Ooooh I love it! The fact that the artist let you request a few changes is great :D
Just curious, how tall is her? (please give me a comparison with your a part of your body or something, easier to quickly understand than mesuring units gyiefhbj)


----------



## clownpapa (Jun 10, 2020)

Rubombee said:


> Ooooh I love it! The fact that the artist let you request a few changes is great :D
> Just curious, how tall is her? (please give me a comparison with your a part of your body or something, easier to quickly understand than mesuring units gyiefhbj)

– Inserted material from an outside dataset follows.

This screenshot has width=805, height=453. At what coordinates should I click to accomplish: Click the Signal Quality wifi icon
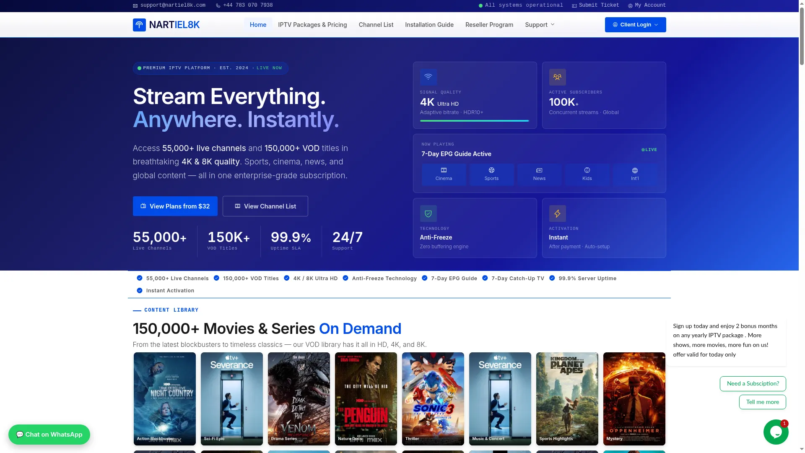428,77
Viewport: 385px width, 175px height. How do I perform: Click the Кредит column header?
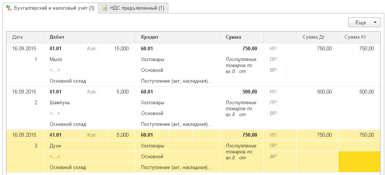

she's pretty big! probably just a tiny bit longer than the distance of my finger tips to elbow, if that comparison makes any sense lol. inch wise she is about 14"


----------



## InstantNoodles (Jun 10, 2020)

She looks so pissed off I love it!  Would love to commission animal crossing plushies in the future


----------



## xara (Jun 11, 2020)

she looks so grumpy i love it lmao


----------



## Emmsey (Jun 11, 2020)

She is awesome! If you don't mind me asking how much did she set you back? Been looking to commission for a while but the cost plus postage to UK ends up throwing it out of the water!


----------



## Sophie23 (Jun 11, 2020)

wow it’s really good!


----------



## Seastar (Jun 11, 2020)

This is amazing!


----------



## clownpapa (Jun 11, 2020)

Emmsey said:


> She is awesome! If you don't mind me asking how much did she set you back? Been looking to commission for a while but the cost plus postage to UK ends up throwing it out of the water!


in total i think she was about $120, but originally was only around $100, but there was an extra cost since i requested her to be more stylized. prices fluctuate depending on the character (i almost got one of pietro, and he was going to be around $140 for example) but definitely worth it. hard to find quality plush makers for any price below $200 so i consider this a real steal-- she is very quick making them too!


----------



## Emmsey (Jun 12, 2020)

clownpapa said:


> in total i think she was about $120, but originally was only around $100, but there was an extra cost since i requested her to be more stylized. prices fluctuate depending on the character (i almost got one of pietro, and he was going to be around $140 for example) but definitely worth it. hard to find quality plush makers for any price below $200 so i consider this a real steal-- she is very quick making them too!



Thanks! Although now you've sown the seed am considering a Pietro plush also that would be pretty epic! Going to email the maker for a quote on a Beau


----------



## BalloonFight (Jun 12, 2020)

That is incredibly well made. Super impressed with the quality. I may end up getting a Lucky or Bones one sometime.


----------



## vixened (Jun 13, 2020)

*AAAA SHES SUPER CUTE I LOVE IT*


----------



## seularin (Jun 13, 2020)

pls gimme that i’ll throw all my money aaahh


----------



## nintendoanna (Jun 15, 2020)

it is sooo well done aah i love it lmao


----------



## FrogslimeOfficial (Jul 5, 2020)

She looks neat! Does the seller also do plushes of non-AC characters?


----------



## Emmsey (Jul 5, 2020)

I think she does from the look of her Etsy shop. I commissioned her to make me Beau and he is in progress as we speak. Anyone considering commissioning I’d highly recommend although he’s not finished yet I’ve received awesome service throughout. Can’t wait to get him!


----------



## CrestFallen (Aug 10, 2020)

She’s so cute! <3


----------